振替の電車がきっとあるのだろうと思い、筆者の方でも”Replacement?” “Alternate train ?”と、振替に該当するワードを述べてみたところ、”No, today we go home.” “It’s late.” 

もう遅いので、今日はここまで……的な感じだろうか。もし日本で電車が遅れて停まった状況で、駅員が「もう遅いので帰ります」とか言ったら大変なことになりそうだが、筆者は全ての労働者が定時退社できる世界を望んでいる。利用する側としての不便には、大いに寛容だ。

まあそうだよな。あんたらも、もう帰ってメシ食って寝たいよな。
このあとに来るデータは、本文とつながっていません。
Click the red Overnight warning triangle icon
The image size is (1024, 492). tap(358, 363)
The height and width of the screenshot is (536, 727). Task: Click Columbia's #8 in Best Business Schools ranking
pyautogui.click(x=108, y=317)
オーケィ。じゃあ俺も今日はその辺で宿をとるか……。ホームの看板で駅名を確認したところ、ヴェローナとなっていた。


ロミオとジュリエットの舞台として有名な街だ。予定にはなかったが、面白そうではないか。ヴェローナの夜を堪能してやろう……そう思って出口に向かったところ、そこには想像を絶する光景が待っていた。


・監禁

一言で言えば、監禁である。駅のあらゆる出口に鍵がかけられているのだ。えっ、外に出られんやん? 扉は複数あるが、どれもマジで完全にロックされている。駅の外側には人がいて、時折こちらを覗き込んでいるが……職員ではないっぽい。
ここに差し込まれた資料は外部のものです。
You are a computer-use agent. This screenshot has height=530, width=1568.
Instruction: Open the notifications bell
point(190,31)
いやこれ、マジでどうすんの? というか、他の乗客はどうしたん? と思って駅の中を探索してみると、なんと駅構内のベンチに、先ほどまで同じ列車に乗っていた人々が寝転がっているではないか。

中には寝袋を取り出して、完全に野宿の構えをみせる者も。信じがたいことだが、目の前の状況的に、もうそういうことなのだろう。筆者の推測だが、事の流れとしてはこんな感じではないだろうか?


電車が何かの事情で遅れる

駅のスタッフの勤務時間が終わり、スタッフは駅を施錠して帰る

電車が遅れて駅に到着する

乗客は駅に取り残される


今でもこんなことが起こり得るのか疑問でしかない。しかし実際に周囲で進行している状況から推測するに、これしかない気がする。こういう時は悲観的になっても何も変わらない。
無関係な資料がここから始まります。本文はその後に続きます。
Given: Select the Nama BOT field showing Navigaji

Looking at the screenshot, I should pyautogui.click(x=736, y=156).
じゃあまあ、ここで寝るか。覚悟を決めたところで、やはり駅から出られなくなったと思しき女性が少し離れたところにやってきて、体育座りで眠りにつこうとしているのが目に入った。


寝るのに良さそうな場所はあらかた取られてしまっている様子。他にろくな場所は残っておらず、筆者は彼女から少し離れた場所でスーツケースを横に倒し、壁っぽくなるようにセッティングした。


そして、こんな経験は滅多にできるものではないと思い、記念に施錠後のヴェローナ駅構内を観光してまわることに。とはいっても、所詮は駅。ところどころ通路にシャッターが下りていて通れなくなっていたりしていたのもあり、そう見る物は無かった。


ちなみに持っていたデジカメのバッテリーはとうにゼロ。途中から掲載している写真の画質が著しく悪くなっていると思うが、それらは全て、唯一バッテリーが生き残っていたPS Vitaで撮ったものだ(Photoshopで画質とサイズを弄っている)。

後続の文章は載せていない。